As the Union and Telegraph have given us some curious epitaphs, of late, I thought it would not be out of place to furnish some others.
 
In the Episcopalian burial ground in my native country, I read what three sons had inscribed on the tombstone of their father: 
"The faults you have seen in us,
take care to shun,
Look well at home:
enough there's to be done."
 
Another:  A man about seventy-five years of age, who died before I left England, requested that a tombstone be erected at the head of his grave, and that the following curious epitaph be inscribed upon it:
 
"Who lie here?  Who do you think?
Poor old Sam, who liked a little drink.
Remember him when you pass by,
Because, when he was alive he was always dry.

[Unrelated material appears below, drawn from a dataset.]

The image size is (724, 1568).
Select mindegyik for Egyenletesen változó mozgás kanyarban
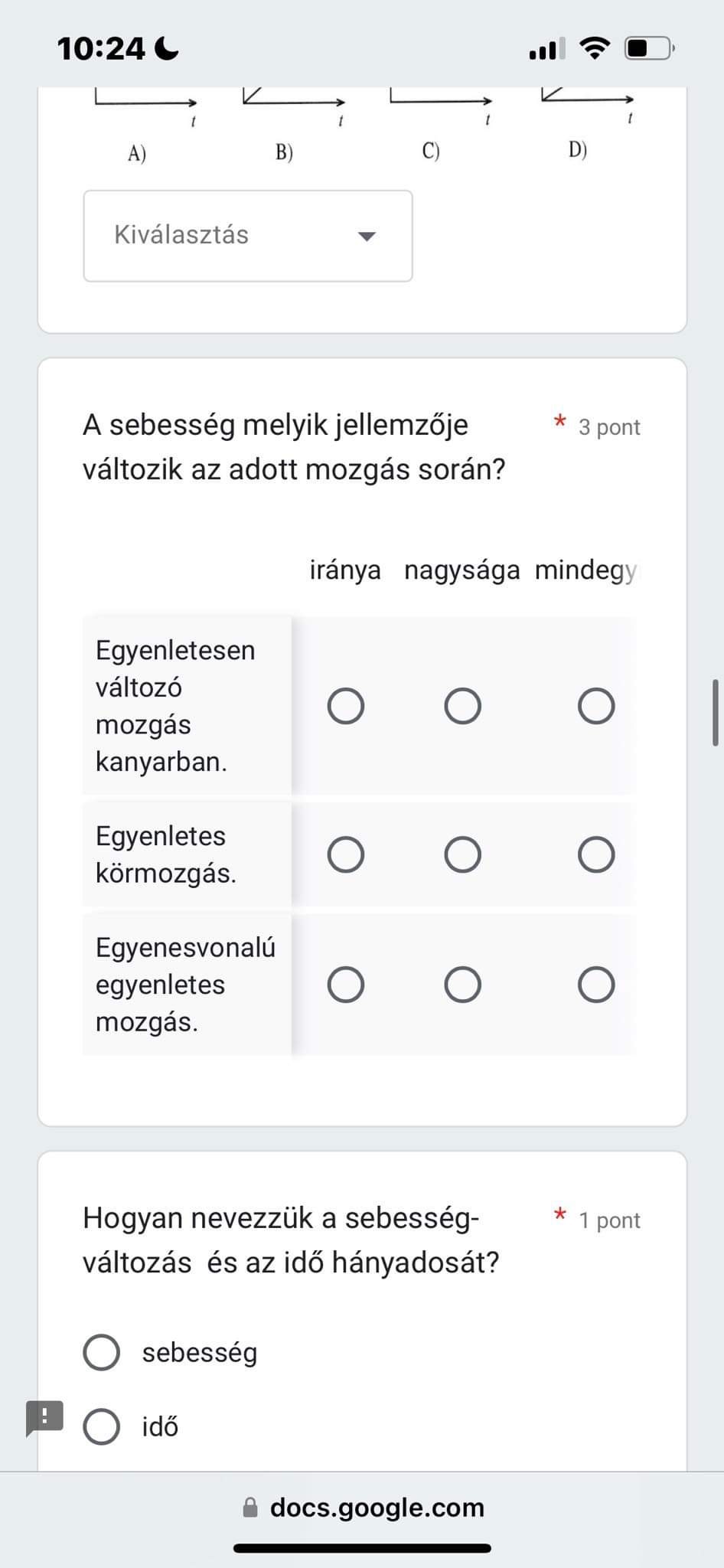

Where he is now, and how he fares,
Nobody knows: nobody cares."
 
The following is copied from the works of Thomas Watson, M.D., the great physician of London, Eng., President of Middlesex Hospital.  A lady who died of ovarian dropsy ordered that, for information of posterity, the following lines be inscribed on her monument:
 
"Here lies Dame Mary Page,
Relict of Sir Gregory Page, Bart.
She departed this life, March 4, 1728,
In the 56 year of her age.
In 67 months she was tapped 66 times.
Had taken away 240 gallons of water, without ever
repining at her case, or ever fearing the operation."
 
When Alexander the Great visited the tomb of Cyrus, he found the following inscription:
 
"O, man, whoever thou art, and whenever thou
comest, (for some, I know, thou will), I am Cyrus,
the founder of the Persian empire.  Envy me not
the little earth that covers my body."
 
Alexander, the conqueror of the world, has no epitaph.